* **ACTION ITEM**
Could you repeat exactly the lines below, from the line containing "Screen dimensions: 385x514" through the last one, both included, while leaving out any pictures?

[Screenshot grounding data]
*** Block opens ***

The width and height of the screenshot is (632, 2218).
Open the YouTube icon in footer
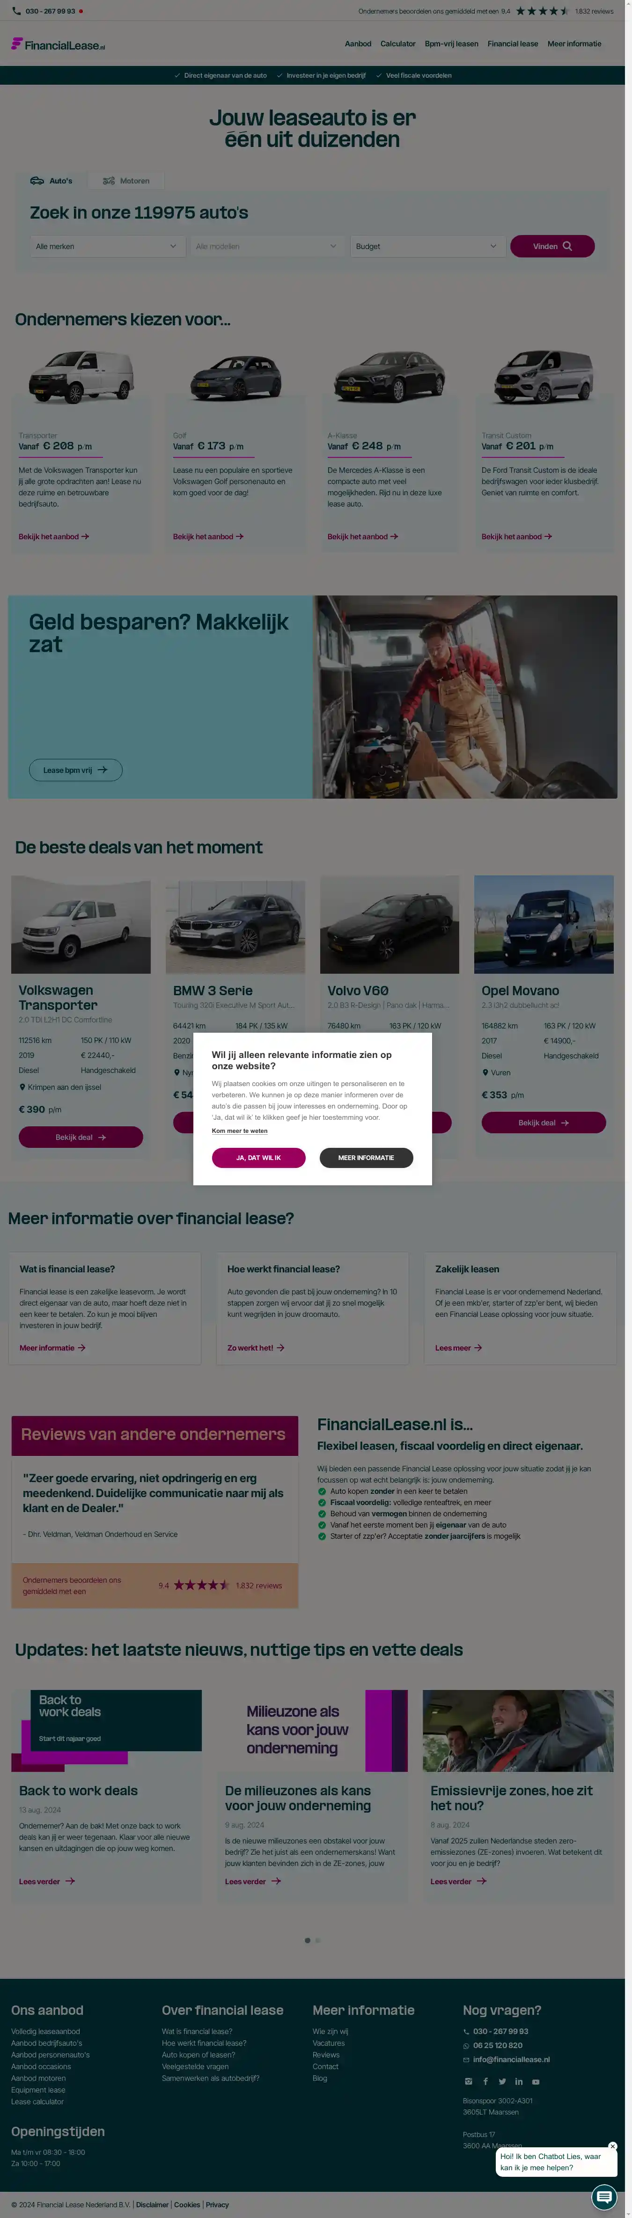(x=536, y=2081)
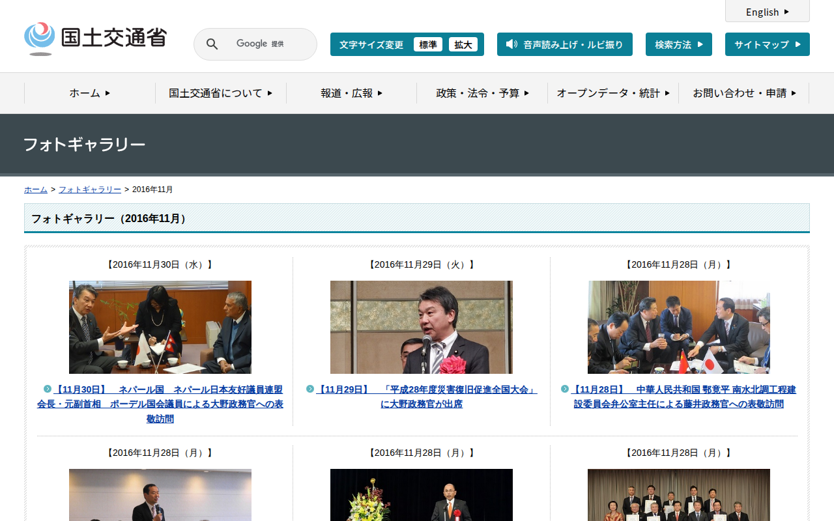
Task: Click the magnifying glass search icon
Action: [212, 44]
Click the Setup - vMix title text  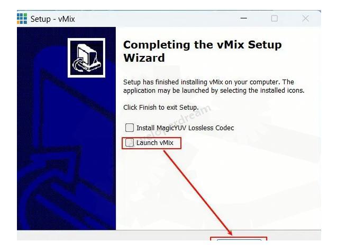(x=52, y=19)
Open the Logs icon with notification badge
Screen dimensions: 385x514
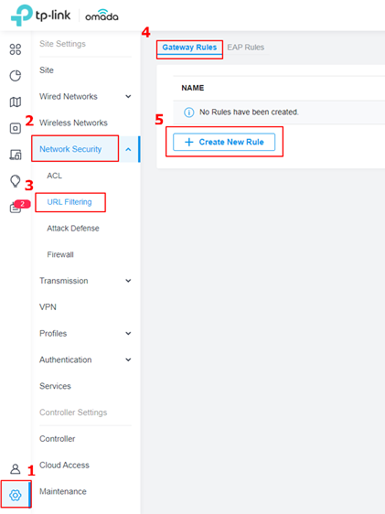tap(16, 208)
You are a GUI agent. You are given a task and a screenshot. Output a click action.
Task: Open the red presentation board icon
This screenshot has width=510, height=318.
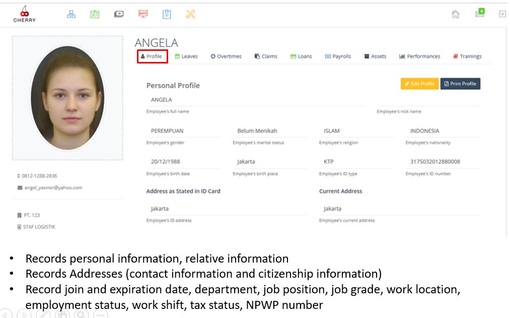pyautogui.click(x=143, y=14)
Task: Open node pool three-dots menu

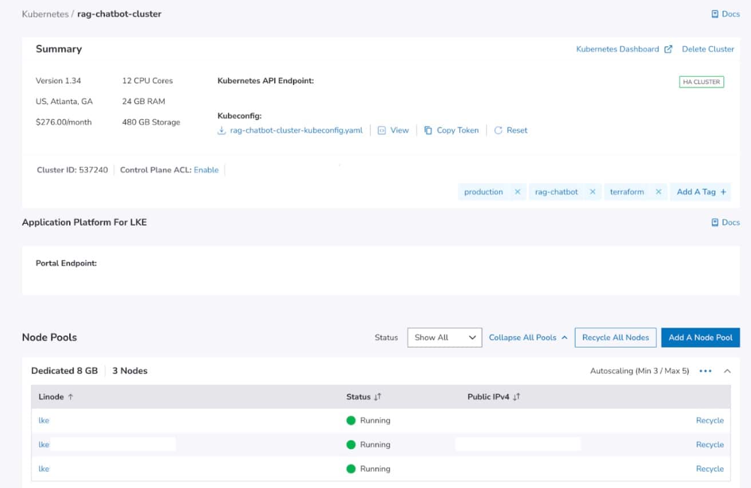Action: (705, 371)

*** Block closes ***

* **SOLUTION FOR THIS TASK**
Screen dimensions: 385x514
tap(16, 208)
You are a GUI agent. You are given a task and a screenshot. Output a click action.
Task: Open the red presentation board icon
This screenshot has width=510, height=318.
pyautogui.click(x=143, y=14)
Task: Open node pool three-dots menu

Action: (705, 371)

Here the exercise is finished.